I met him in late 2004, at one of the first jobs I worked at in Portland: temping in the swing shift at the check batch processing department of a bank. My job was to pull register tapes from batches of checks, scan the tapes, and bundle the checks with a rubber band. When I’d done enough to fill a tray, I would walk the tray over to the side of the floor with the optical scanners. It was an okay job, so long as I kept myself in books on tape; minimal attention required to do the work.
He had the same job: a shortish, reddish man with a white moustache and short white hair. He stood out, most of the people on our side of the floor were South Slavic college students, stood out even among the temps (temps are always odd lot).

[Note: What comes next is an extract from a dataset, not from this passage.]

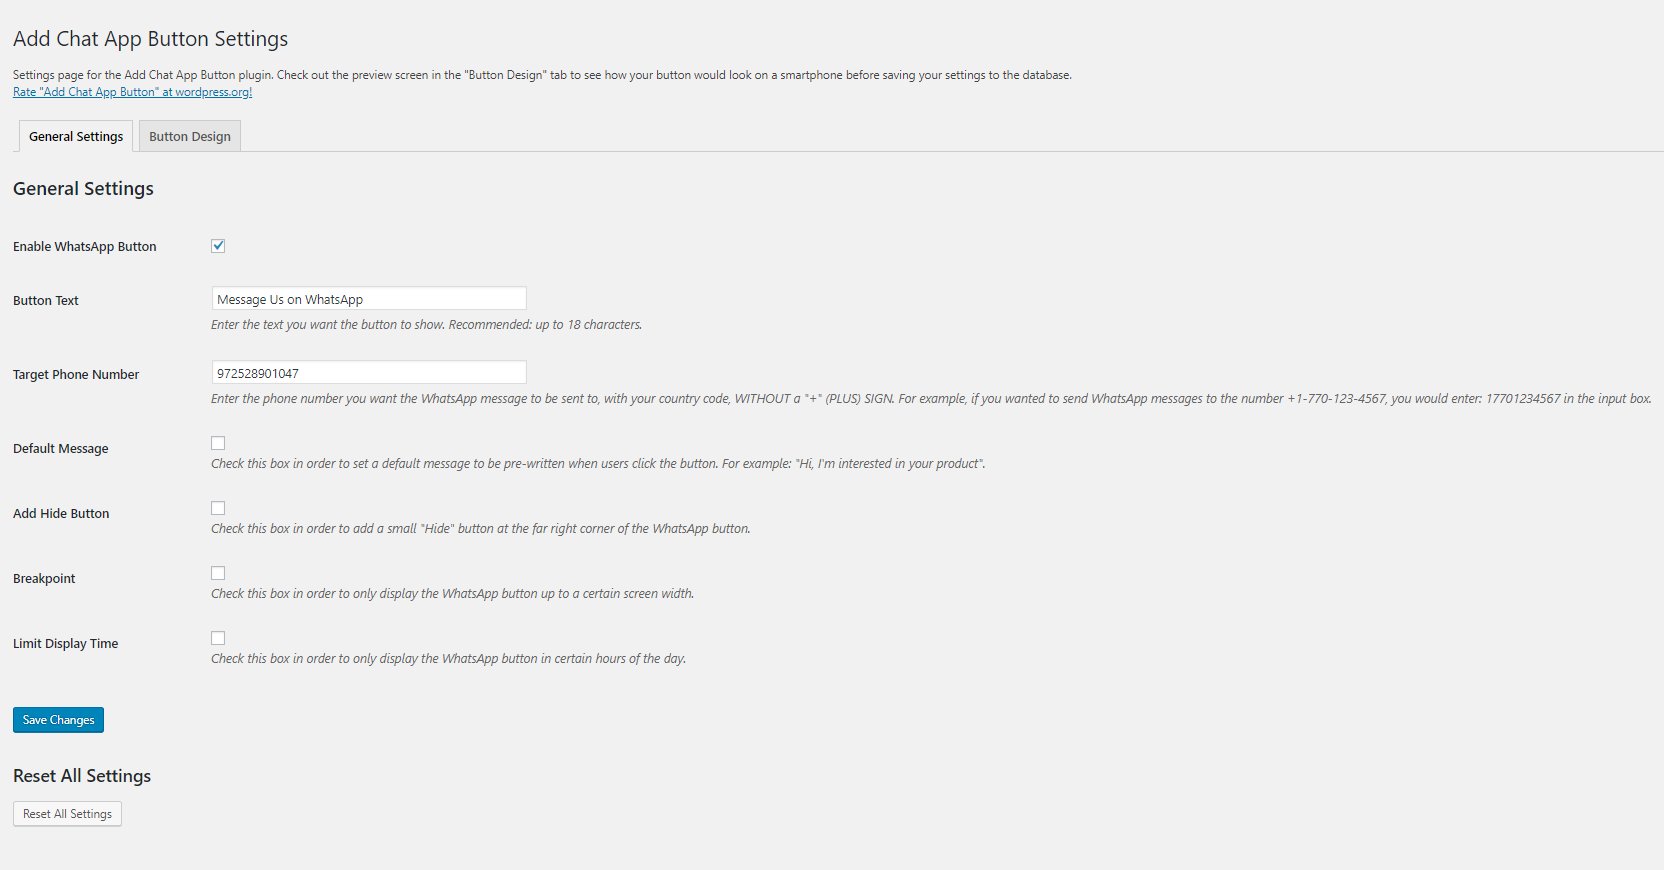Image resolution: width=1664 pixels, height=870 pixels.
Task: Enable the Default Message checkbox
Action: pos(218,443)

Serious demeanor, slurred the s sound in his speech in a deliberate way, was always reading on his breaks or at off-peak times. One day I noticed he was reading a book with that tell-tale inter-library loan sheath around the cover. So I asked him about it, and he told me he was assisting a friend’s research – something about some Indian philosophy, I don’t recollect if it was ancient or contemporary, but I have a feeling that it was something that had been fashionable or attractive thirty years ago and was largely forgotten now. That was more or less the end of that conversation. I thought about trying to get him to talk more about it, explain a little more what he was researching, why, whether I would be interested. But he seemed so ashamed during our first conversation that I left him alone.
At any rate, we didn’t talk any more about it, and I soon quit that job – taking three days off unscheduled at four hours’ notice counts as quitting, it turns out – and then I started running into him all over. Especially on the bus, at the central library, and the Portland State University Library. Invariably he would be reading, I would be reading, we would both ignore each other until it was impossible to keep it up, then nod, and say hello, and do our best to ignore each other. I don’t know why I made him uncomfortable, but I think I know why he made me uncomfortable.
I had been reading New Grub Street by George Gissing at the time I met him, and it had rubbed off on my whole self-perception and my perception of my environment at that time. If you don’t know the book: it’s about the life of different writers and the different ways they make ends meet in late 1890s London. It’s stands out for me especially in its detailed description of the day to day economics of living a writer’s life, and the effect that kind of life has on the domestic lives of the characters. Detailed isn’t the word, maybe concrete is: the description is hard to ignore, large and cold and finely delineated, all the bumps and irregularities that make a thing real, that’s what I want in the word.
I was just coming to realize at that time (as I do, from time to time – every year or two I have a giant skull-opening, mind-blinding realization of the same damn thing each time, over and over again) what it means to have to earn your bread and self-respect by the sweat of your brow, or I mean sale of your time, and that depressed me. My time, the only thing I had that I could make into something that might not pass away irretrievable like everything I said and saw and felt, the only space I had to work in.
And seeing this one everywhere I went like my own future coming back to warn me, this specter life had clearly passed by, hanging on to charlatan intellectuals still living in generation-old fashions, taking books out from the library and bringing them back again in an endless round, desperate to talk to someone and touch another mind but ashamed to try, well, it seemed threatening to me.
I saw him today on the bus. I had two stacks of groceries, a Finnish novel from the thirties, and another book by the guy who wrote The Body Snatchers. He saw me, pretended he didn’t, sat leafing through a book, watched me, for a little and pulled out a notebook and made a few notes, then put it away and greeted me as he went towards the door at his stop. I didn’t respond quickly enough, or something in my response put him off, so he felt he had to explain where he knew me from, turning bright red as he stepped onto the curb. I wonder what he wrote about in his notebook, and do I bother him as much as he bothers me.